**Goal**
Please put the lines of the items into a numbered list, starting at the line that contains "You are a GUI" and ending at the last line of the items, with blank lines left out. Leave the pictures out of your answer.

**Document and screenshot pointing items**
--- Start ---
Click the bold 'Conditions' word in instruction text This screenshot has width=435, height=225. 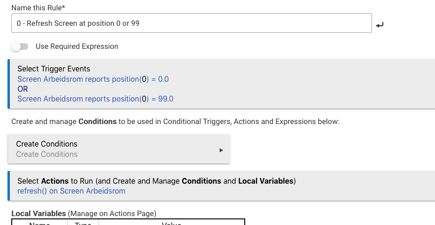(97, 121)
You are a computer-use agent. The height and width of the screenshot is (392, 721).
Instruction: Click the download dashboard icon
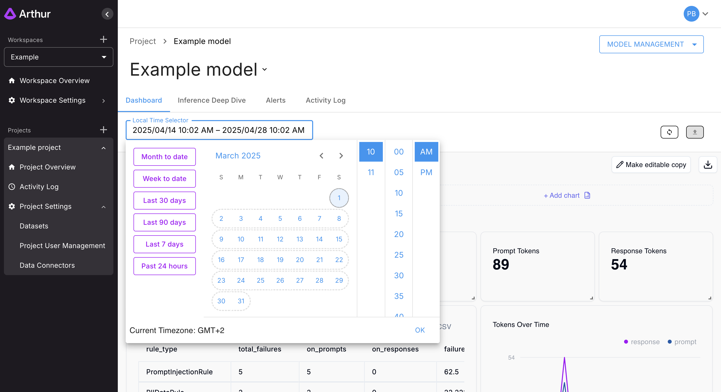[x=708, y=164]
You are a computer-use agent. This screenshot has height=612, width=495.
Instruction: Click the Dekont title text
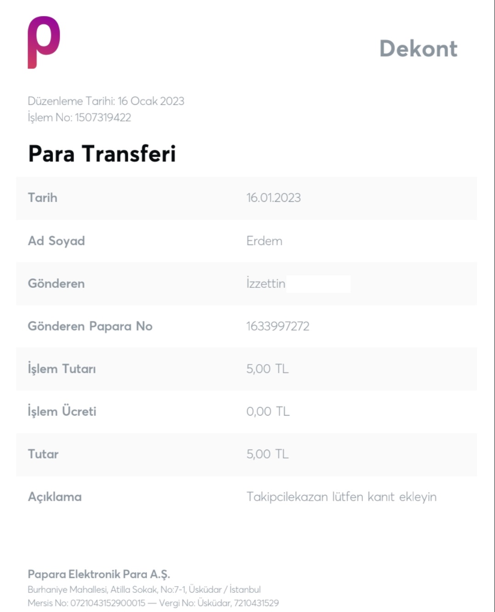tap(418, 49)
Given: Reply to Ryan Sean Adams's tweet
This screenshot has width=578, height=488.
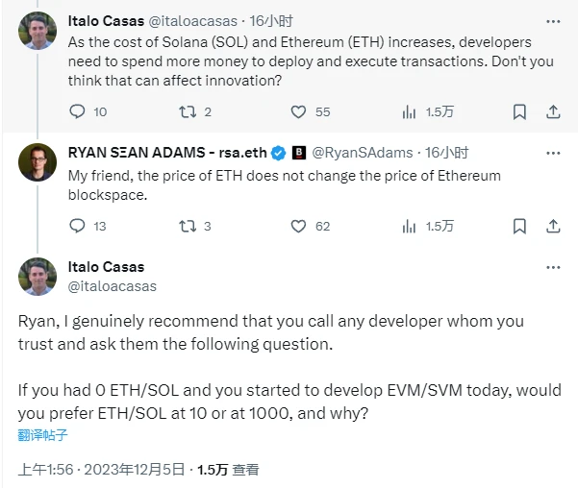Looking at the screenshot, I should [78, 226].
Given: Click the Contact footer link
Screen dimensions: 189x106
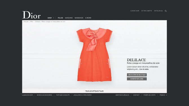Looking at the screenshot, I should [x=136, y=95].
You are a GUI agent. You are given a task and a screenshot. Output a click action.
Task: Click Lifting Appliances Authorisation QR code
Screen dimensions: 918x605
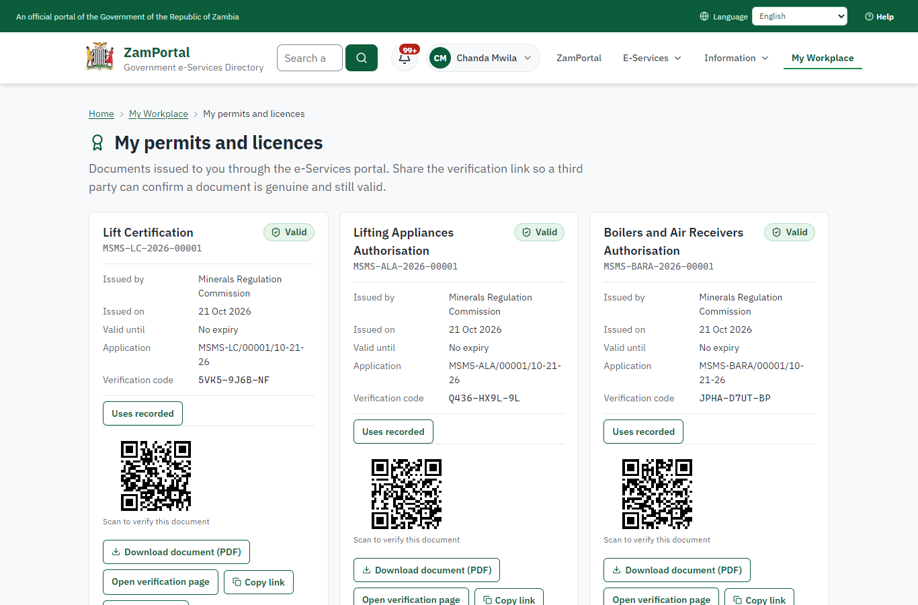407,494
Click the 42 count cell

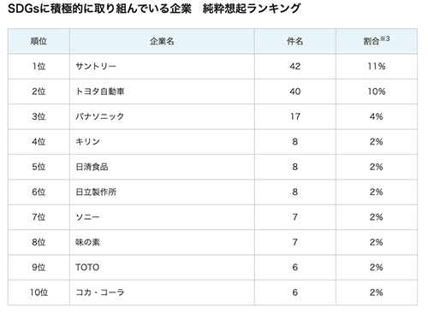coord(295,67)
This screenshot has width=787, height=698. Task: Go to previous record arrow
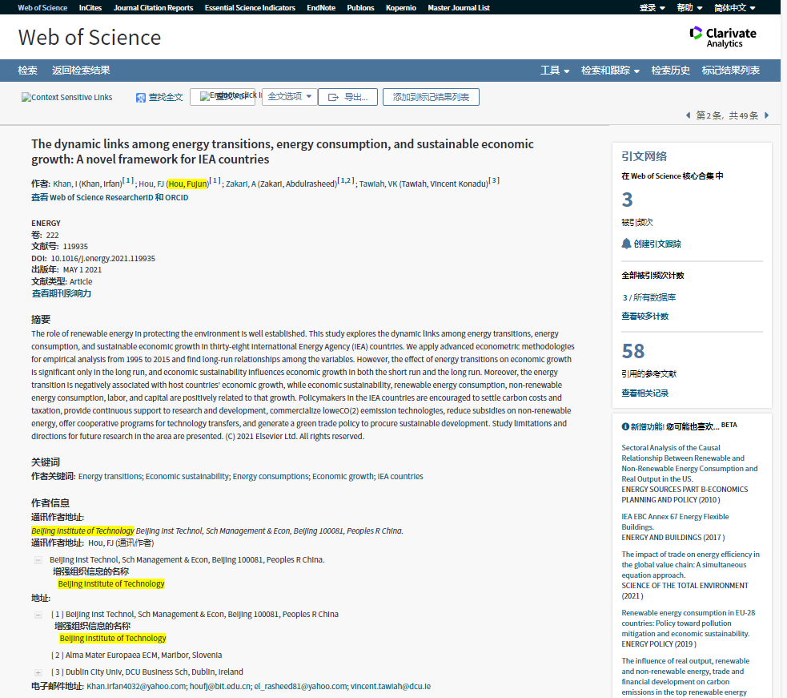tap(688, 115)
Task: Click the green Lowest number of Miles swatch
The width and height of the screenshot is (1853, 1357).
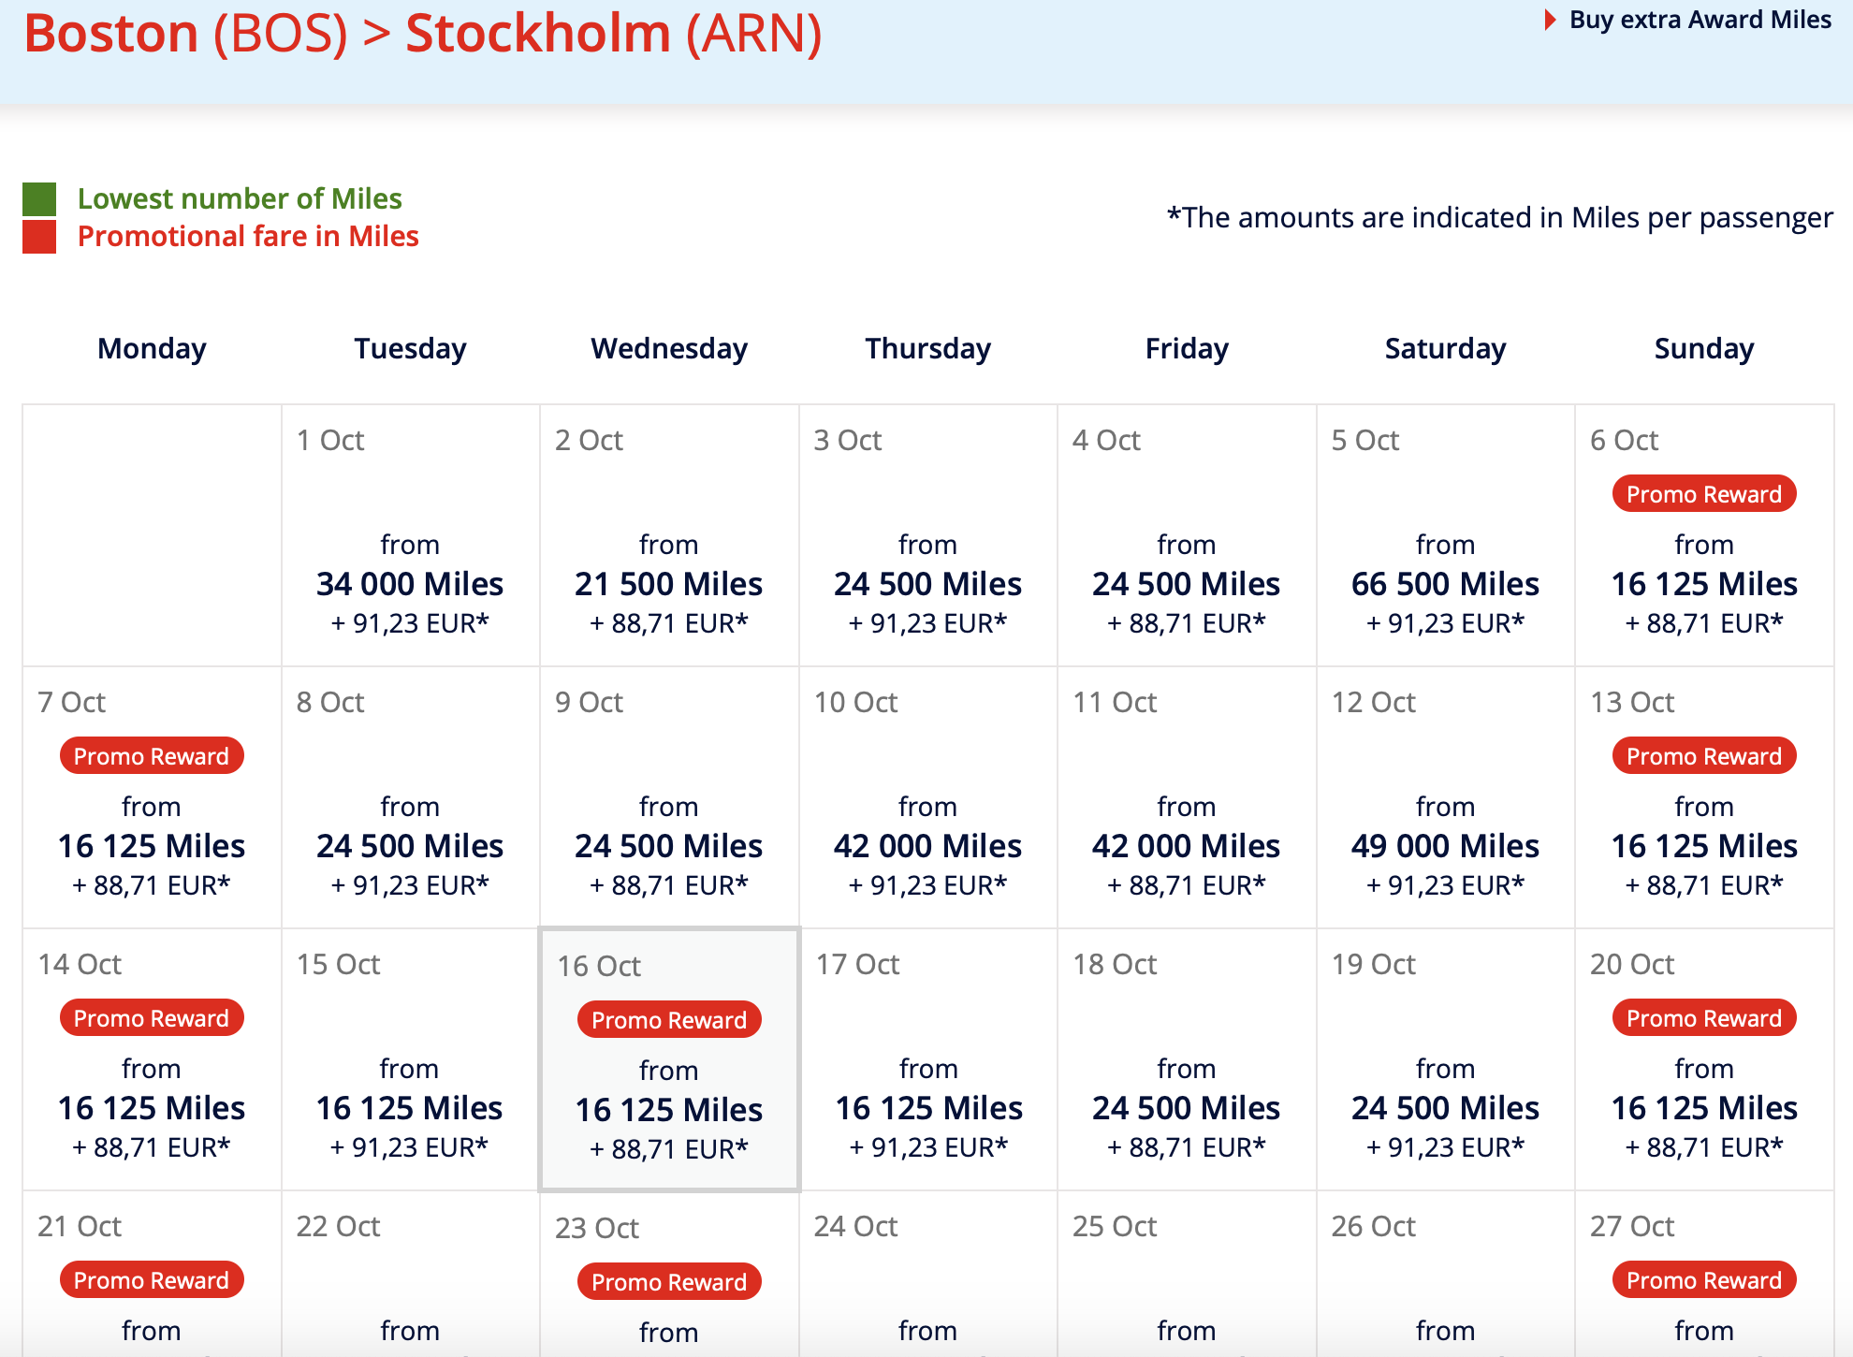Action: point(39,198)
--- End ---
**Exercise solution**
1. You are a GUI agent. You are given a task and a screenshot. Output a click action.
2. Task: Click Lifting Appliances Authorisation QR code
3. Screen dimensions: 918x605
4. 407,494
5. Click the 42 count cell
6. coord(295,67)
7. This screenshot has width=787, height=698. Task: Go to previous record arrow
8. tap(688, 115)
9. Task: Click the green Lowest number of Miles swatch
10. The width and height of the screenshot is (1853, 1357).
11. Action: point(39,198)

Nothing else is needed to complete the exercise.